──────── Excerpt ────────
It is now dawning on our until-now somnolent press that your national security adviser, Condoleezza Rice, shepherds the foreign affairs sections of your state-of-the-union address and that she, not Tenet, is responsible for the forged information getting into the speech. But the disingenuousness persists. Surely Dr. Rice cannot persist in her insistence that she learned only on June 8, 2003 about former ambassador Joseph Wilson’s mission to Niger in February 2002, when he determined that the Iraq-Niger report was a con-job. Wilson’s findings were duly reported to all concerned in early March 2002. And, if she somehow missed that report, the New York Times’ Nicholas Kristoff on May 6 recounted chapter and verse on Wilson’s mission, and the story remained the talk of the town in the weeks that followed.

Rice’s denials are reminiscent of her claim in spring 2002 that there was no reporting suggesting that terrorists were planning to hijack planes and slam them into buildings. In September, the joint congressional committee on 9/11 came up with a dozen such reports.

Secretary of State Colin Powell’s credibility, too, has taken serious hits as continued non-discoveries of weapons in Iraq heap doubt on his confident assertions to the UN. Although he was undoubtedly trying to be helpful in trying to contain the Iraq-Niger forgery affair, his recent description of your state-of-the-union words as “not totally outrageous” was faint praise indeed. And his explanations as to why he made a point to avoid using the forgery in the way you did was equally unhelpful.

Whatever Rice’s or Powell’s credibility, it is yours that matters. And, in our view, the credibility of the intelligence community is an inseparably close second. Attempts to dismiss or cover up the cynical use to which the known forgery was put have been—well, incredible. The British have a word for it: “dodgy.” You need to put a quick end to the dodginess, if the country is to have a functioning intelligence community.

The Vice President’s Role

Attempts at cover up could easily be seen as comical, were the issue not so serious. Highly revealing were Ari Fleisher’s remarks early last week, which set the tone for what followed. When asked about the forgery, he noted tellingly—as if drawing on well memorized talking points—that the Vice President was not guilty of anything. The disingenuousness was capped on Friday, when George Tenet did his awkward best to absolve the Vice President from responsibility.

To those of us who experienced Watergate these comments had an eerie ring. That affair and others since have proven that cover-up can assume proportions overshadowing the crime itself. All the more reason to take early action to get the truth up and out.

There is just too much evidence that Ambassador Wilson was sent to Niger at the behest of Vice President Cheney’s office, and that Wilson’s findings were duly reported not only to that office but to others as well.

Equally important, it was Cheney who launched (in a major speech on August 26, 2002) the concerted campaign to persuade Congress and the American people that Saddam Hussein was about to get his hands on nuclear weapons—a campaign that mushroomed, literally, in early October with you and your senior advisers raising the specter of a “mushroom cloud” being the first “smoking gun” we might observe.

That this campaign was based largely on information known to be forged and that the campaign was used successfully to frighten our elected representatives in Congress into voting for war is clear from the bitter protestations of Rep. Henry Waxman and others. The politically aware recognize that the same information was used, also successfully, in the campaign leading up to the mid-term elections—a reality that breeds a cynicism highly corrosive to our political process.
──────── Extracted material ────────
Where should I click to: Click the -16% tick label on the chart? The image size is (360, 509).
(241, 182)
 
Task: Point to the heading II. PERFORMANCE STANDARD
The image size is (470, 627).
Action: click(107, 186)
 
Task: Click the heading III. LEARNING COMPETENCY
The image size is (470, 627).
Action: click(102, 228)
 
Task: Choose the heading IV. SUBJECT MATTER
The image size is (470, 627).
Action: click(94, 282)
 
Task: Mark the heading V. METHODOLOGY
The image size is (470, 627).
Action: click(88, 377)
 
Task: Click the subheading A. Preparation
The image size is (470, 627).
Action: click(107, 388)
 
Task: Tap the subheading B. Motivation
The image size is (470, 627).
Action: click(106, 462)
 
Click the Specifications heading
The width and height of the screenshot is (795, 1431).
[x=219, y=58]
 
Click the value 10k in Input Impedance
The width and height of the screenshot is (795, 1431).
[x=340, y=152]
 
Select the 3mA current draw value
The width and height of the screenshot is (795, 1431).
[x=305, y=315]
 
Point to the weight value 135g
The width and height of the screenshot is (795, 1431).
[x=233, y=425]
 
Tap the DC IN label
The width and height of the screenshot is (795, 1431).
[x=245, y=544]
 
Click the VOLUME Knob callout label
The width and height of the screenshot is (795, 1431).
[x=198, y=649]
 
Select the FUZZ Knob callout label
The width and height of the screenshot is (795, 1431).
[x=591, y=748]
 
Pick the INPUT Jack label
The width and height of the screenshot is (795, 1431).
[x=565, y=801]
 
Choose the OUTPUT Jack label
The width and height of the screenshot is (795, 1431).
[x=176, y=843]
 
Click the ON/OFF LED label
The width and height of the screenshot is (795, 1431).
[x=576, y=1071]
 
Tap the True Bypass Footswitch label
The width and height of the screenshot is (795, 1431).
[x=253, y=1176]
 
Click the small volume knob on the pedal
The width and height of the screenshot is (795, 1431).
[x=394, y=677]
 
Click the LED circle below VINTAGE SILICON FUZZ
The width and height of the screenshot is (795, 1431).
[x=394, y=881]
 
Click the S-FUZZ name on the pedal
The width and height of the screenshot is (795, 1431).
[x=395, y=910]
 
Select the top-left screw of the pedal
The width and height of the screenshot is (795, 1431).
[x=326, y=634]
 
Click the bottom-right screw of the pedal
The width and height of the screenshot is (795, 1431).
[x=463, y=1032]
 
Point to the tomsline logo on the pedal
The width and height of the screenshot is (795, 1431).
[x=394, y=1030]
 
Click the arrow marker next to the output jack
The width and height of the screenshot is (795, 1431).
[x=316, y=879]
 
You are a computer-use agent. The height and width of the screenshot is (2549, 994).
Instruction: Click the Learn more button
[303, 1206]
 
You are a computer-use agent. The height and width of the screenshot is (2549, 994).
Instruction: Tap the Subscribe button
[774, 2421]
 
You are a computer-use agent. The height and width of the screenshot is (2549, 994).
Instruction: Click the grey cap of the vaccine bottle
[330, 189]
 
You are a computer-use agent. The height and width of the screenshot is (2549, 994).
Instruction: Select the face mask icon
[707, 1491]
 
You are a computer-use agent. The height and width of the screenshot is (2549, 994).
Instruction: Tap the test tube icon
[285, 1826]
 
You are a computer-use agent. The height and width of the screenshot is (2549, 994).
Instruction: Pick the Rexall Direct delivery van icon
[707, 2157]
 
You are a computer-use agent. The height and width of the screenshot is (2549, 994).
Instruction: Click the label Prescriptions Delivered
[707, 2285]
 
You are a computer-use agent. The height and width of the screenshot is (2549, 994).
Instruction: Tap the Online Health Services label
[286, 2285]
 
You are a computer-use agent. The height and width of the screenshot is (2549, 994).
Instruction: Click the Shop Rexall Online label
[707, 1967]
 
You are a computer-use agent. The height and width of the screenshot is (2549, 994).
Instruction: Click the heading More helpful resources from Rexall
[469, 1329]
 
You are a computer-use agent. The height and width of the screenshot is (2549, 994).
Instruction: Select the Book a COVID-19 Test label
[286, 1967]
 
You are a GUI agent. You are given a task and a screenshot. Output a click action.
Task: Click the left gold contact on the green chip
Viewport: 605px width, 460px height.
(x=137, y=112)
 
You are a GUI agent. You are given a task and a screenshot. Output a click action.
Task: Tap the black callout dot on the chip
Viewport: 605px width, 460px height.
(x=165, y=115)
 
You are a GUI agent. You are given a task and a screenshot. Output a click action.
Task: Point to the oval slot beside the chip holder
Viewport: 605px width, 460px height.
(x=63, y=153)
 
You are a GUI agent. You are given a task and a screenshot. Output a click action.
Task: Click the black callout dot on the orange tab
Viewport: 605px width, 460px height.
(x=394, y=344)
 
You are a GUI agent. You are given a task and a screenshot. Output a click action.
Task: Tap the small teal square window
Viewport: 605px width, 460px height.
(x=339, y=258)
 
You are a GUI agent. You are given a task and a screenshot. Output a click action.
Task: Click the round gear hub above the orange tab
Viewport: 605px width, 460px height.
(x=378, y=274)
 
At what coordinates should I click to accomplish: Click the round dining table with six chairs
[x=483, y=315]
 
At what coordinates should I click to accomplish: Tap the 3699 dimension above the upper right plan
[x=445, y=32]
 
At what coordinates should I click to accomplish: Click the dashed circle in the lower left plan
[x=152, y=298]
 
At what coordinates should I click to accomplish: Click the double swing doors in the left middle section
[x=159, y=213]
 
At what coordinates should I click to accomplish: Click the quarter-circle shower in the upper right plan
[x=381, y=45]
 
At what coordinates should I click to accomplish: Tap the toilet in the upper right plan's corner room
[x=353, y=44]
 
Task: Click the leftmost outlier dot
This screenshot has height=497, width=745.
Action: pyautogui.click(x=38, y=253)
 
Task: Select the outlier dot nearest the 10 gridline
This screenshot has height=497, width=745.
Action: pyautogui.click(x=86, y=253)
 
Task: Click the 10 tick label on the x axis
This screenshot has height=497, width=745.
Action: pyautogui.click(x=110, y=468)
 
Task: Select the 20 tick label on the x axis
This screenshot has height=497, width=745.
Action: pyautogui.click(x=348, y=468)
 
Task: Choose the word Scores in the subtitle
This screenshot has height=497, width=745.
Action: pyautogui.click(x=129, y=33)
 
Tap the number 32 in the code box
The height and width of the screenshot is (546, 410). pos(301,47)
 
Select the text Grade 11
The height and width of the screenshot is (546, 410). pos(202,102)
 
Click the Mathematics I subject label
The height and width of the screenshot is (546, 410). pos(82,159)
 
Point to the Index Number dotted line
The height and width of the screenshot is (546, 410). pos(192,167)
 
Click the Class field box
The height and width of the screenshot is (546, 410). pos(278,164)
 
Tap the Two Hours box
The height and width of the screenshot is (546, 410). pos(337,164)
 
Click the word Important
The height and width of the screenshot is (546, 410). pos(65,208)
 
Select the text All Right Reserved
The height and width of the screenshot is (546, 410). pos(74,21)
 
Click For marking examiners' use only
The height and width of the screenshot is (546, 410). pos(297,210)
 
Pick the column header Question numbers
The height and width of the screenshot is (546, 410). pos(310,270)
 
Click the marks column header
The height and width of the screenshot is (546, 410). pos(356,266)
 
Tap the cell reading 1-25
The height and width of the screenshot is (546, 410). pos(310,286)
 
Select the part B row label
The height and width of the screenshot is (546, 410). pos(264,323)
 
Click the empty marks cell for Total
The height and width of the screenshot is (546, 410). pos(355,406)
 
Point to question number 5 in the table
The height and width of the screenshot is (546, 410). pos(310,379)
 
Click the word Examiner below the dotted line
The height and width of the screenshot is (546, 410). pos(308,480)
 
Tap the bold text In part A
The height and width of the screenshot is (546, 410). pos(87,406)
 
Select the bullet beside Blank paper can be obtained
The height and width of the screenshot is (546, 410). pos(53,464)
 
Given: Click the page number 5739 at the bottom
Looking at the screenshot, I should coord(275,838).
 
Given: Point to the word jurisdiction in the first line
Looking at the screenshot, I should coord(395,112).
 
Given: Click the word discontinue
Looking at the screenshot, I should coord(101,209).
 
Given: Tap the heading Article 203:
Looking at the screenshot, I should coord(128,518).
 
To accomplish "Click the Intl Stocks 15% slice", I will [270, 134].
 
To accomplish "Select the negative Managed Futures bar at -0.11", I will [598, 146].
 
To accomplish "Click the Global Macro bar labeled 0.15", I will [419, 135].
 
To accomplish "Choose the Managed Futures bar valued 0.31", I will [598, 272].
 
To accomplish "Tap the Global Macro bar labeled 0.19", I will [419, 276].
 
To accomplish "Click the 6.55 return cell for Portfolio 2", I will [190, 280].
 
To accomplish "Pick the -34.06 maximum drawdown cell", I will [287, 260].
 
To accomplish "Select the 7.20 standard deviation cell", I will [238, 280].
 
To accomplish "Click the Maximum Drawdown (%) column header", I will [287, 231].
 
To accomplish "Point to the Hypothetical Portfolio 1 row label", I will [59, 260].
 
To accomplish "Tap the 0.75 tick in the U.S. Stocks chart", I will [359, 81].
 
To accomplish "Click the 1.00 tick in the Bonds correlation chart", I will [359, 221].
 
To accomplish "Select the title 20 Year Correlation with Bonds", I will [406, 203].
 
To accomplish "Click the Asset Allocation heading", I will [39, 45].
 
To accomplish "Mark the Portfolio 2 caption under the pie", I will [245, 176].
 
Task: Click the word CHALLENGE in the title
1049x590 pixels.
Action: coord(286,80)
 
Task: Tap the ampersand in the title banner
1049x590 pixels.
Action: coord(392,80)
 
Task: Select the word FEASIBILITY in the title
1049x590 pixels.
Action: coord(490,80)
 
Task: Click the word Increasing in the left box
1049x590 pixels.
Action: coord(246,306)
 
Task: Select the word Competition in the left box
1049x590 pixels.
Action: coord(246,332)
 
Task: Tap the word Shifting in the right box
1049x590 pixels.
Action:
────────
Write what comes next in the letter on the Iraq-Niger forgery, starting after its final sentence. The entries play no part in this work.

The fact that the forgery also crept into your state-of-the-union address pales in significance in comparison with how it was used to deceive Congress into voting on October 11 to authorize you to make war on Iraq.

It was a deep insult to the integrity of the intelligence process that, after the Vice President declared on August 26, 2002 that “we know that Saddam has resumed his efforts to acquire nuclear weapons,” the National Intelligence Estimate (NIE) produced during the critical month of September featured a fraudulent conclusion that “most analysts” agreed with Cheney’s assertion. This may help explain the anomaly of Cheney’s unprecedented “multiple visits” to CIA headquarters at the time, as well as the many reports that CIA and other intelligence analysts were feeling extraordinarily great pressure, accompanied by all manner of intimidation tactics, to concur in that conclusion. As a coda to his nuclear argument, Cheney told NBC’s Meet the Press three days before US/UK forces invaded Iraq: “we believe he (Saddam Hussein) has reconstituted nuclear weapons.”

Mr. Russert: …the International Atomic Energy Agency said he does not have a nuclear program; we disagree?

Vice President Cheney: I disagree, yes. And you’ll find the CIA, for example, and other key parts of the intelligence community disagree…we know he has been absolutely devoted to trying to acquire nuclear weapons. And we believe he has, in fact, reconstituted nuclear weapons. I think Mr. ElBaradei (Director of the IAEA) frankly is wrong.

Contrary to what Cheney and the NIE said, the most knowledgeable analysts—those who know Iraq and nuclear weapons—judged that the evidence did not support that conclusion. They now have been proven right.

Adding insult to injury, those chairing the NIE succumbed to the pressure to adduce the known forgery as evidence to support the Cheney line, and relegated the strong dissent of the State Department’s Bureau of Intelligence and Research (and the nuclear engineers in the Department of Energy) to an inconspicuous footnote.

It is a curious turn of events. The drafters of the offending sentence on the forgery in president’s state-of-the-union speech say they were working from the NIE. In ordinary circumstances an NIE would be the preeminently authoritative source to rely upon; but in this case the NIE itself had already been cooked to the recipe of high policy.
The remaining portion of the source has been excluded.